Chapter 60
Medea
Dishes, diapers, and darkness. That was what my world became.
One day, some four years after our arrival in Corinth, I looked into the mirror and did not recognize myself. Who was this
woman with dark circles under her eyes and sagging cheeks? Surely not Medea. But then Thessalus started to cry, and I put
the mirror down to go tend to him.
I loved my son, even if his birth had been an agony. I’d rather stand on a battlefield three times than give birth once, Atalanta said, and now I saw the truth of it. Still, I loved my son, this new possibility born from my flesh. It was this
love that sustained me, even if it took all my attention to prevent Thessalus from shoving new and dangerous things into his
mouth.
After Thessalus lay down for a nap, I carried the laundry to the courtyard. Best to get on with it so I could start supper
next. This was my life, grinding like a wheel, day after day in an endless loop.
Was I ever a priestess and a witch? I wondered, looking down at my hands, chapped from washing laundry in the cold air. When I’d dreamed of having my own family,
was this what I wanted?
The square of sky I could see from the courtyard was overlaid with gray clouds, echoing my mood.
Jason had found a better house for us after his promotion a few months before, one with a large central courtyard and a door painted in bright colors.
But this only meant more to clean, and we couldn’t afford any servants yet. So all the work fell to me.
I bore my labors uncomplainingly, my every act atonement for the death of Pelias. Jason accepted the homage I paid him, but
he never quite looked me in the eye.
Jason. The thought of him was like an unhealed wound. My husband, and yet a stranger, spending every day from morning to night
at the palace. Sometimes I thought Jason hoarded his words the way a desert camel hoarded water. He’d won the acclaim of the
Corinthian king Creon with his wit and eloquence, securing a better life for our family. But when Jason came home, the winning
smile melted from his face and he would sit in silence, as though he’d used up all his conversation and had none at all left
for me. Once I would have begged Jason to share his thoughts with his wife, but now I was simply too tired.
Maybe it was all a dream, I thought as I swirled the laundry through water, watching the cracks in my hands split and bleed. A dream, that I ever rode
upon the Argo, or destroyed a bronze automaton, or matched wits with a sorceress. The Argo’s journey had taken on a golden patina in my memory, because that was where I’d met her.
The thought of Atalanta was a bright star in the darkness of my life, a source of both hope and despair. She said she’d write
and even suggested she might visit someday. But perhaps she’d forgotten me when she went back to her forests, because four
years had gone by without a word. Not once had I received a response to the copious letters I’d sent to Arcadia.
I threw my head back, seeking the coin-like disk of the sun through its veil of clouds. If I was the praying type, I would beg the gods to let her hear me. If I was not forbidden to use my witchcraft, I would magic her into a response. But as matters stood, I was helpless.

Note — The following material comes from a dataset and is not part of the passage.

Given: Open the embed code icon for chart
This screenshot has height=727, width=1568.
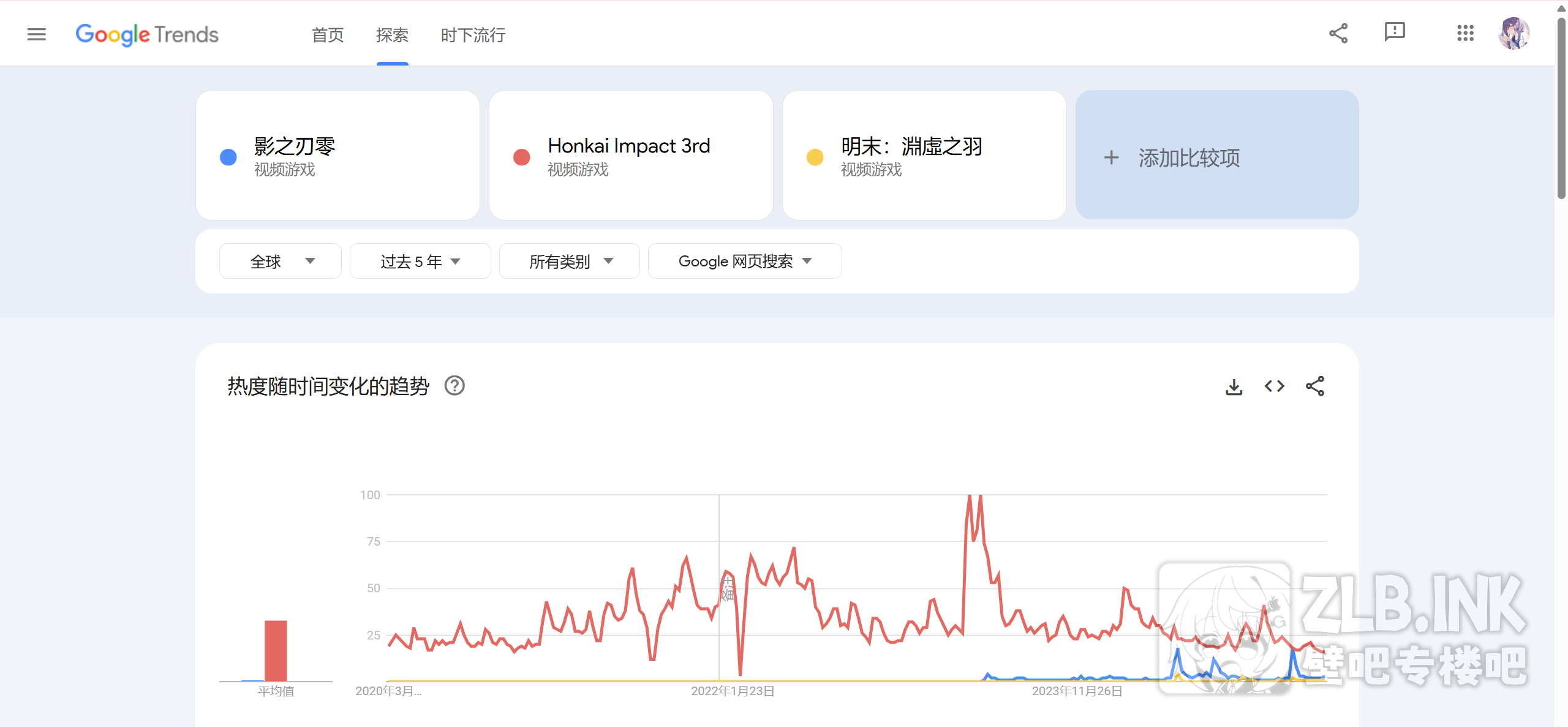Looking at the screenshot, I should pos(1274,386).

A knock on the door echoed through the courtyard, causing me to startle and splash water on myself. I took my hands from the
barrel of laundry and raced across the courtyard, heart pounding. Who could it possibly be? I had no friends in Corinth, and
no one seeking Jason would ever come to his private residence. Though the Greeks believed it improper for a woman to answer
the door of her own home (such strange ideas these people had), I opened it anyway.
A messenger stood there. “For Medea,” he said in an Arcadian accent, and handed me a letter.
When I saw the sticklike handwriting, rife with misspellings, it was as though the sun burst through the clouds for the first
time in weeks, warming the dew on the grass. The world filled with color again, and birds began to sing.
She hadn’t forgotten. At last, at long last, she had answered me.
Breathlessly, I tore open the letter and began to read.